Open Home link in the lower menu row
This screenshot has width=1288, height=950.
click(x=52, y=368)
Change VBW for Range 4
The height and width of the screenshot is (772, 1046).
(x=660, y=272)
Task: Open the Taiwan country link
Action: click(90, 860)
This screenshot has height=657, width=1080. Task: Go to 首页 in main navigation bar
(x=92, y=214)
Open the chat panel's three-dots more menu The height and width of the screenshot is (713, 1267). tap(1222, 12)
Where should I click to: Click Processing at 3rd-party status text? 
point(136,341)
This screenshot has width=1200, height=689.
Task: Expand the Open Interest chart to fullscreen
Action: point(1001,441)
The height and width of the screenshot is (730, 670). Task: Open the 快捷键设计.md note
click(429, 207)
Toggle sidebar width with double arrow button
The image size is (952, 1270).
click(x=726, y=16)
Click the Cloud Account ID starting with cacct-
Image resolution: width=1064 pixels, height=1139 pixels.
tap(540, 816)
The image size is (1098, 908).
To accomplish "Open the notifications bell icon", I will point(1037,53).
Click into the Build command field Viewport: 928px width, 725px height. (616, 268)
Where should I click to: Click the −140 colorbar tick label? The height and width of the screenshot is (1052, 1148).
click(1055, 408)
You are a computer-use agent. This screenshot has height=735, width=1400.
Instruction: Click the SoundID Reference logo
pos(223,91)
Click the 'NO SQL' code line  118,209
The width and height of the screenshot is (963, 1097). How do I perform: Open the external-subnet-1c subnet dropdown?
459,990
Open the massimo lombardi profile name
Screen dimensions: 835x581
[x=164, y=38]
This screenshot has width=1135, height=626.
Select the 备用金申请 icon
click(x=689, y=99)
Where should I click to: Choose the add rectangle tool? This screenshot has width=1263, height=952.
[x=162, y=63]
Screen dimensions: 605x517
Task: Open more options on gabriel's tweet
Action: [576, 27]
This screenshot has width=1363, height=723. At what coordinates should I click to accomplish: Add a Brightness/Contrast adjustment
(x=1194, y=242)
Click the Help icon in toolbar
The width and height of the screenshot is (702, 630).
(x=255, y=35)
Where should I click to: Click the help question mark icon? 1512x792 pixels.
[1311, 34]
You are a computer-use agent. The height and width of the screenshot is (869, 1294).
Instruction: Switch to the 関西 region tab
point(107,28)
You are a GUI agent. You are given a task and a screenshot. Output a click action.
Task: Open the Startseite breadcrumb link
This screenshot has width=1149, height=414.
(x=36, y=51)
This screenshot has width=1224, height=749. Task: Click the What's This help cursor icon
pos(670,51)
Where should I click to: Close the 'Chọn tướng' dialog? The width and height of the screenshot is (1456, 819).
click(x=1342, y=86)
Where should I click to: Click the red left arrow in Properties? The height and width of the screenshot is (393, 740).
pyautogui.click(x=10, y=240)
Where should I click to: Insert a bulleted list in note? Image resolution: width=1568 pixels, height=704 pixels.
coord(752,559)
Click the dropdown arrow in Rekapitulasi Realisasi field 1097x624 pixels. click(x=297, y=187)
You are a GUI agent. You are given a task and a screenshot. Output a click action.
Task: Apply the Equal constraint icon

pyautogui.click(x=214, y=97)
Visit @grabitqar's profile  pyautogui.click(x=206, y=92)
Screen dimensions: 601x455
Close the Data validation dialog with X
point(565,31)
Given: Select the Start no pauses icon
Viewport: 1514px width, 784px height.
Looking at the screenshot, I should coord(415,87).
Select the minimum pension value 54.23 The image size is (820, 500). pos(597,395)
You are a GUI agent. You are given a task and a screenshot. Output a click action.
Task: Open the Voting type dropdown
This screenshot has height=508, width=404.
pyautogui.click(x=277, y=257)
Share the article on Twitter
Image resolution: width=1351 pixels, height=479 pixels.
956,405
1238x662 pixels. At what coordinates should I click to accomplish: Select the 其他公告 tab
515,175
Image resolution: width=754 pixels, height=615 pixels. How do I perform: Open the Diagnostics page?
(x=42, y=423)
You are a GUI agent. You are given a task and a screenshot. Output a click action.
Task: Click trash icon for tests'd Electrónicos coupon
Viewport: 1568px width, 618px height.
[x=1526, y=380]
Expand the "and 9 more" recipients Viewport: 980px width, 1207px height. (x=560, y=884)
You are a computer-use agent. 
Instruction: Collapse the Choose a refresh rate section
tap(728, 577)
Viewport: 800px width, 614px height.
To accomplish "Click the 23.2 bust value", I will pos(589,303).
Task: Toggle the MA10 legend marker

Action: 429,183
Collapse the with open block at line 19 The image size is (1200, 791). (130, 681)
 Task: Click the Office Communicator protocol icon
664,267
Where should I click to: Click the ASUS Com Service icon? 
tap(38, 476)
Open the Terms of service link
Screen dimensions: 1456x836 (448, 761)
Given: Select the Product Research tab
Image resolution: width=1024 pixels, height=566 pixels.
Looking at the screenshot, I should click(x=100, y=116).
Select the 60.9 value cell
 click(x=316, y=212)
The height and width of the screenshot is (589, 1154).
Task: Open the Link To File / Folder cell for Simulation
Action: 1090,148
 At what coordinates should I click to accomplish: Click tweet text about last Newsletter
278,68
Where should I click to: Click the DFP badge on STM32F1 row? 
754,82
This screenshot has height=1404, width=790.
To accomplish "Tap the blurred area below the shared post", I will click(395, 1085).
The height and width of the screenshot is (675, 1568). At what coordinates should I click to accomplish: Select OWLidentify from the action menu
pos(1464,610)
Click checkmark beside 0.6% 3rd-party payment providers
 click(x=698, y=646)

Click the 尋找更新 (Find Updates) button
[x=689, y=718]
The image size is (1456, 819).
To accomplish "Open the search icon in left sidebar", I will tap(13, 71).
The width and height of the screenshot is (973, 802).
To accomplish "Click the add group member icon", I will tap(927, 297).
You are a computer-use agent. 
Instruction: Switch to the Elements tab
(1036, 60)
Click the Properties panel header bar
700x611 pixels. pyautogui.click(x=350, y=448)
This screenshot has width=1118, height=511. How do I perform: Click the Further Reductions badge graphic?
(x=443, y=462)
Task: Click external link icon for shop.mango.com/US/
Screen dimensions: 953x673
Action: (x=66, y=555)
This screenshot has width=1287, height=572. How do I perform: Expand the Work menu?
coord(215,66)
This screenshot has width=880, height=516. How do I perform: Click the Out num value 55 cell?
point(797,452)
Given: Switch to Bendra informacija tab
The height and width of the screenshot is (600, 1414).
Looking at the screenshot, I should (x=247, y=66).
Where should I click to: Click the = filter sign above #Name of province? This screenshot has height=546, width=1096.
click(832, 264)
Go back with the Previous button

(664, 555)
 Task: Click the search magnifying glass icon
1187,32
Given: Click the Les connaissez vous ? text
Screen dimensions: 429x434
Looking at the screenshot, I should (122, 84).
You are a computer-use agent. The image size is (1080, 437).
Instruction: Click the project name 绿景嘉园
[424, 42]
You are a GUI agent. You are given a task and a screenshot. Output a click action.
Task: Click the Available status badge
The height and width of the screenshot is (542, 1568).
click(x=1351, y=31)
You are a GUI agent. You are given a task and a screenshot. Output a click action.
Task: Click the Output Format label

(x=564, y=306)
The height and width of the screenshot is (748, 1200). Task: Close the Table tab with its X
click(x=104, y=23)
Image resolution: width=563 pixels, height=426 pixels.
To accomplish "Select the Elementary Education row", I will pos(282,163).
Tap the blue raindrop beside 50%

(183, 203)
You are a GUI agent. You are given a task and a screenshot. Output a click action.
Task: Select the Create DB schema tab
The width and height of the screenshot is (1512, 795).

* * * *

■ ASSIGNMENT
Word for word, transcribe all of the records.

■ WRITTEN SOLUTION
Open Home link in the lower menu row
This screenshot has width=1288, height=950.
click(x=52, y=368)
Change VBW for Range 4
The height and width of the screenshot is (772, 1046).
(x=660, y=272)
Task: Open the Taiwan country link
Action: click(90, 860)
This screenshot has height=657, width=1080. Task: Go to 首页 in main navigation bar
(x=92, y=214)
Open the chat panel's three-dots more menu The height and width of the screenshot is (713, 1267). tap(1222, 12)
Where should I click to: Click Processing at 3rd-party status text? 
point(136,341)
This screenshot has width=1200, height=689.
Task: Expand the Open Interest chart to fullscreen
Action: point(1001,441)
The height and width of the screenshot is (730, 670). Task: Open the 快捷键设计.md note
click(429, 207)
Toggle sidebar width with double arrow button
The image size is (952, 1270).
click(x=726, y=16)
Click the Cloud Account ID starting with cacct-
Image resolution: width=1064 pixels, height=1139 pixels.
tap(540, 816)
The image size is (1098, 908).
To accomplish "Open the notifications bell icon", I will point(1037,53).
Click into the Build command field Viewport: 928px width, 725px height. (616, 268)
Where should I click to: Click the −140 colorbar tick label? The height and width of the screenshot is (1052, 1148).
click(1055, 408)
You are a computer-use agent. This screenshot has height=735, width=1400.
Instruction: Click the SoundID Reference logo
pos(223,91)
Click the 'NO SQL' code line  118,209
The width and height of the screenshot is (963, 1097). How do I perform: Open the external-subnet-1c subnet dropdown?
459,990
Open the massimo lombardi profile name
Screen dimensions: 835x581
[x=164, y=38]
This screenshot has width=1135, height=626.
Select the 备用金申请 icon
click(x=689, y=99)
Where should I click to: Choose the add rectangle tool? This screenshot has width=1263, height=952.
[x=162, y=63]
Screen dimensions: 605x517
Task: Open more options on gabriel's tweet
Action: [576, 27]
This screenshot has width=1363, height=723. At what coordinates should I click to accomplish: Add a Brightness/Contrast adjustment
(x=1194, y=242)
Click the Help icon in toolbar
The width and height of the screenshot is (702, 630).
(x=255, y=35)
Where should I click to: Click the help question mark icon? 1512x792 pixels.
[1311, 34]
You are a computer-use agent. The height and width of the screenshot is (869, 1294).
Instruction: Switch to the 関西 region tab
point(107,28)
You are a GUI agent. You are given a task and a screenshot. Output a click action.
Task: Open the Startseite breadcrumb link
This screenshot has width=1149, height=414.
(x=36, y=51)
This screenshot has width=1224, height=749. Task: Click the What's This help cursor icon
pos(670,51)
Where should I click to: Close the 'Chọn tướng' dialog? The width and height of the screenshot is (1456, 819).
click(x=1342, y=86)
Where should I click to: Click the red left arrow in Properties? The height and width of the screenshot is (393, 740).
pyautogui.click(x=10, y=240)
Where should I click to: Insert a bulleted list in note? Image resolution: width=1568 pixels, height=704 pixels.
coord(752,559)
Click the dropdown arrow in Rekapitulasi Realisasi field 1097x624 pixels. click(x=297, y=187)
You are a GUI agent. You are given a task and a screenshot. Output a click action.
Task: Apply the Equal constraint icon

pyautogui.click(x=214, y=97)
Visit @grabitqar's profile  pyautogui.click(x=206, y=92)
Screen dimensions: 601x455
Close the Data validation dialog with X
point(565,31)
Given: Select the Start no pauses icon
Viewport: 1514px width, 784px height.
Looking at the screenshot, I should coord(415,87).
Select the minimum pension value 54.23 The image size is (820, 500). pos(597,395)
You are a GUI agent. You are given a task and a screenshot. Output a click action.
Task: Open the Voting type dropdown
This screenshot has height=508, width=404.
pyautogui.click(x=277, y=257)
Share the article on Twitter
Image resolution: width=1351 pixels, height=479 pixels.
956,405
1238x662 pixels. At what coordinates should I click to accomplish: Select the 其他公告 tab
515,175
Image resolution: width=754 pixels, height=615 pixels. How do I perform: Open the Diagnostics page?
(x=42, y=423)
You are a GUI agent. You are given a task and a screenshot. Output a click action.
Task: Click trash icon for tests'd Electrónicos coupon
Viewport: 1568px width, 618px height.
[x=1526, y=380]
Expand the "and 9 more" recipients Viewport: 980px width, 1207px height. (x=560, y=884)
You are a computer-use agent. 
Instruction: Collapse the Choose a refresh rate section
tap(728, 577)
Viewport: 800px width, 614px height.
To accomplish "Click the 23.2 bust value", I will pos(589,303).
Task: Toggle the MA10 legend marker

Action: 429,183
Collapse the with open block at line 19 The image size is (1200, 791). (130, 681)
 Task: Click the Office Communicator protocol icon
664,267
Where should I click to: Click the ASUS Com Service icon? 
tap(38, 476)
Open the Terms of service link
Screen dimensions: 1456x836 (448, 761)
Given: Select the Product Research tab
Image resolution: width=1024 pixels, height=566 pixels.
Looking at the screenshot, I should click(x=100, y=116).
Select the 60.9 value cell
 click(x=316, y=212)
The height and width of the screenshot is (589, 1154).
Task: Open the Link To File / Folder cell for Simulation
Action: 1090,148
 At what coordinates should I click to accomplish: Click tweet text about last Newsletter
278,68
Where should I click to: Click the DFP badge on STM32F1 row? 
754,82
This screenshot has height=1404, width=790.
To accomplish "Tap the blurred area below the shared post", I will click(395, 1085).
The height and width of the screenshot is (675, 1568). At what coordinates should I click to accomplish: Select OWLidentify from the action menu
pos(1464,610)
Click checkmark beside 0.6% 3rd-party payment providers
 click(x=698, y=646)

Click the 尋找更新 (Find Updates) button
[x=689, y=718]
The image size is (1456, 819).
To accomplish "Open the search icon in left sidebar", I will tap(13, 71).
The width and height of the screenshot is (973, 802).
To accomplish "Click the add group member icon", I will tap(927, 297).
You are a computer-use agent. 
Instruction: Switch to the Elements tab
(1036, 60)
Click the Properties panel header bar
700x611 pixels. pyautogui.click(x=350, y=448)
This screenshot has width=1118, height=511. How do I perform: Click the Further Reductions badge graphic?
(x=443, y=462)
Task: Click external link icon for shop.mango.com/US/
Screen dimensions: 953x673
Action: (x=66, y=555)
This screenshot has width=1287, height=572. How do I perform: Expand the Work menu?
coord(215,66)
This screenshot has width=880, height=516. How do I perform: Click the Out num value 55 cell?
point(797,452)
Given: Switch to Bendra informacija tab
The height and width of the screenshot is (600, 1414).
Looking at the screenshot, I should (x=247, y=66).
Where should I click to: Click the = filter sign above #Name of province? This screenshot has height=546, width=1096.
click(832, 264)
Go back with the Previous button

(664, 555)
 Task: Click the search magnifying glass icon
1187,32
Given: Click the Les connaissez vous ? text
Screen dimensions: 429x434
Looking at the screenshot, I should (122, 84).
You are a computer-use agent. The image size is (1080, 437).
Instruction: Click the project name 绿景嘉园
[424, 42]
You are a GUI agent. You are given a task and a screenshot. Output a click action.
Task: Click the Available status badge
The height and width of the screenshot is (542, 1568).
click(x=1351, y=31)
You are a GUI agent. You are given a task and a screenshot. Output a click action.
Task: Click the Output Format label

(x=564, y=306)
The height and width of the screenshot is (748, 1200). Task: Close the Table tab with its X
click(x=104, y=23)
Image resolution: width=563 pixels, height=426 pixels.
To accomplish "Select the Elementary Education row", I will pos(282,163).
Tap the blue raindrop beside 50%

(183, 203)
You are a GUI agent. You are given a task and a screenshot. Output a click action.
Task: Select the Create DB schema tab
The width and height of the screenshot is (1512, 795).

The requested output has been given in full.